Given is a sequence $(z_n)_n$ of distinct complex numbers with $|z_n|\to +\infty$ as $n\to +\infty$ and a sequence of singular parts $$ B_n(z):=\frac{b_{1,n}}{z-z_n}+\dots+\frac{b_{N_n,n}}{(z-z_n)^{N_n}},$$ then there exists a meromorphic function on $\mathbb{C}$ for which $z_n$ are the only poles and $B_n(z)$ the singular part of the Laurent series in $z_n$, for all $n\in\mathbb{N}$.
Proof:
$B_n(z)$ is holomorphic on $\mathbb{C}\backslash\{z_n\}$ and therefore its Taylor series around $0$ converges in $B(0,|z_n|)$. Moreover, it converges uniformly in $B(0,|z_n|/2)$. $\color{red}{\text{This implies that there exists a Taylor polynomial } P_n \text{ of } B_n \text{ around 0}}^{[1],[2]}$ for which $$ |B_n(z)-P_n(z)|\le \frac1{2^n},\forall z\in B\left(0,\frac{|z_n|}2\right).$$ Now, we have to show that $f(z):=\sum_{n=1}^{\infty} (B_n(z)-P_n(z))$ converges. Choose $M\in\mathbb{N}$, then $$ \sum_{n:|z_n|\ge 2M}(B_n(z)-P_n(z))$$ $\color{red}{\text{converges uniformly on } B(0,M)}^{[3]}$. Therefore, the sum is holomorphic on $B(0,M)$. We obtain $f$ by adding the remaining terms (with $|z_n|<2M$, finite number since $|z_n|\to\infty$). Consequently, $f$ is holomorphic on $B(0,M)\color{red}{\backslash\{z_n:n\in\mathbb{N}\}}^{[4]}$.

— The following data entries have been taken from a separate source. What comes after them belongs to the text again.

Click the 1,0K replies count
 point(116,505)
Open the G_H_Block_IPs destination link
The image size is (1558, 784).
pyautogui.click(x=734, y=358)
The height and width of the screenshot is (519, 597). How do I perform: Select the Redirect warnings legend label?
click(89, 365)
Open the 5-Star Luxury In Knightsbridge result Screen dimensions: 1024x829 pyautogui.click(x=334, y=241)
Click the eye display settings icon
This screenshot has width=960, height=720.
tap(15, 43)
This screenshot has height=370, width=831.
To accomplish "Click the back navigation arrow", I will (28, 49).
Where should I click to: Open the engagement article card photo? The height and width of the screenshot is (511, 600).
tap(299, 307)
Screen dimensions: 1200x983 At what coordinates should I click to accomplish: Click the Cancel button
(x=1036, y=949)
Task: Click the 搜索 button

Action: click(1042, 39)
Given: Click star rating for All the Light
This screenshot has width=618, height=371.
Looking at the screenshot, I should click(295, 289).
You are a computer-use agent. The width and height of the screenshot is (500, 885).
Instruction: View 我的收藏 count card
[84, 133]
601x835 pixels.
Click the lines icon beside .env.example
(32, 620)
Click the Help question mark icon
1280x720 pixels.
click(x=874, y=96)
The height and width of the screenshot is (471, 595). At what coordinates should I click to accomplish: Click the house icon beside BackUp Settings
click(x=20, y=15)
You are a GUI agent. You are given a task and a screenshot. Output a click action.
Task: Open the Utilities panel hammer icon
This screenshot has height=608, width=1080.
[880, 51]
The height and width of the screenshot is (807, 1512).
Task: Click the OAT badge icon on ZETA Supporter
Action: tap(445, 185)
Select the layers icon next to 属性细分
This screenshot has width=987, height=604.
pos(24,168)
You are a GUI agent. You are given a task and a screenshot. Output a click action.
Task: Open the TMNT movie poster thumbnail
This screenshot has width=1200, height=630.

Choose $n_0\in\mathbb{N}$, then $f(z)=B_{n_0}(z)-P_{n_0}(z)-\sum_{n\ne n_0}(B_n(z)-P_n(z))$, so that the singular part of the Laurent-series of $f$ in $z_{n_0}$ is only given by $B_{n_0}(z)$.
[1]: How does uniformly convergence imply this existence?
[2]: What should we do in the case of $z_n=0$. How do we handle $B(0,|z_n|)$ and Taylor-series around this pole?
[3]: I can see how this has to relate to the M-test (with $\sum 1/2^n$), but I'm not sure how to explain that the convergence disc is $B(0,M)$.
[4]: Why is this set excluded? In the previous sentence, we had established that the sum was holomorphic on the whole disc $B(0,M)$, so why are we now avoiding the $z_n$'s?
Thanks.
Best Answer
Definition of uniform convergence, with $\epsilon = 1/2^n$.
There's nothing special about $0$. If some $z_n = 0$, translate:
consider instead $z'_n = z_n - d$ for some $d$ that is not one of the $z_n$, then translate back at the end.
Who says the convergence disk is $B(0,M)$? It converges there, but also elsewhere.
Because $B_n(z)$ has a singularity at $z=z_n$. In the previous sentence, you had $f$ which didn't have that singularity, now you have added it in.